HAYNEVILLE, Ala. (AP) - An attorney for the teenager charged with killing an Alabama sheriff Thursday called the fatal shooting a “huge misunderstanding” while prosecutors argued that the sheriff identified himself while being shot.
News outlets report that a defense lawyer and prosecutor during a court hearing gave different interpretations of whether the suspected gunman knew he was firing at the sheriff. William Chase Johnson, 18, is charged with capital murder for the November 2019 shooting of Lowndes County Sheriff John Williams. Retired Escambia County Circuit Judge Bert Rice heard motions in the case but did not rule on a request for bond.
“Not to insult anyone, but this was a huge misunderstanding,” Troy Teague, one of Johnson’s attorneys, told Rice, according to the Montgomery Advertise r.
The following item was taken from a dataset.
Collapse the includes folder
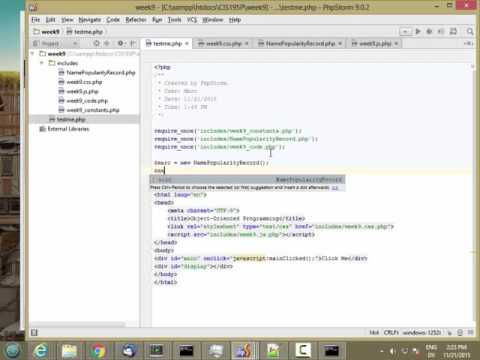This screenshot has width=480, height=360. click(42, 63)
“The sheriff, for whatever reason, did not use his blue lights. He was in plain clothes. He knew he was the sheriff, they didn’t. My client was a child when this happened.”
According to WSFA-TV, a prosecutor said they have witnesses that say Williams identified himself as the sheriff, and Johnson responded, “I don’t give a ….”
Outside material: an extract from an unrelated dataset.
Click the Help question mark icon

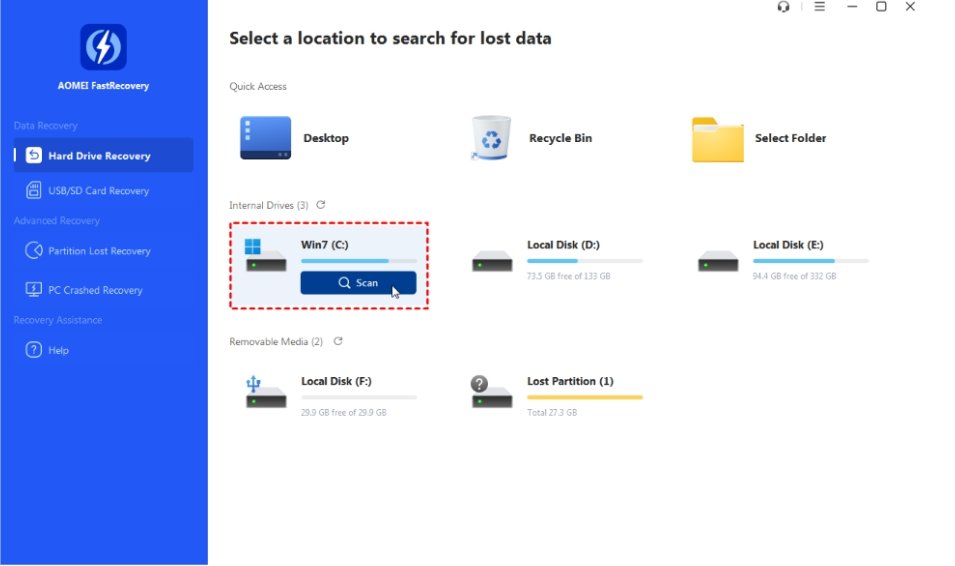33,350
Johnson turned himself in several hours after the shooting. Johnson is the son of a sheriff’s deputy in neighboring Montgomery County.
The shooting happened at a convenience store where Williams was reportedly trying to break up a noisy crowd,
Sometimes known as “Big John” for his towering frame, the 62-year-old sheriff was elected in 2010 after decades working in law enforcement in his home county.
Speakers at his memorial service remembered him as a man who freely gave out his cellphone number, doted on his grandchild and patrolled his county in his truck with a distinctive air raid siren-sounding horn that always let people know he was coming.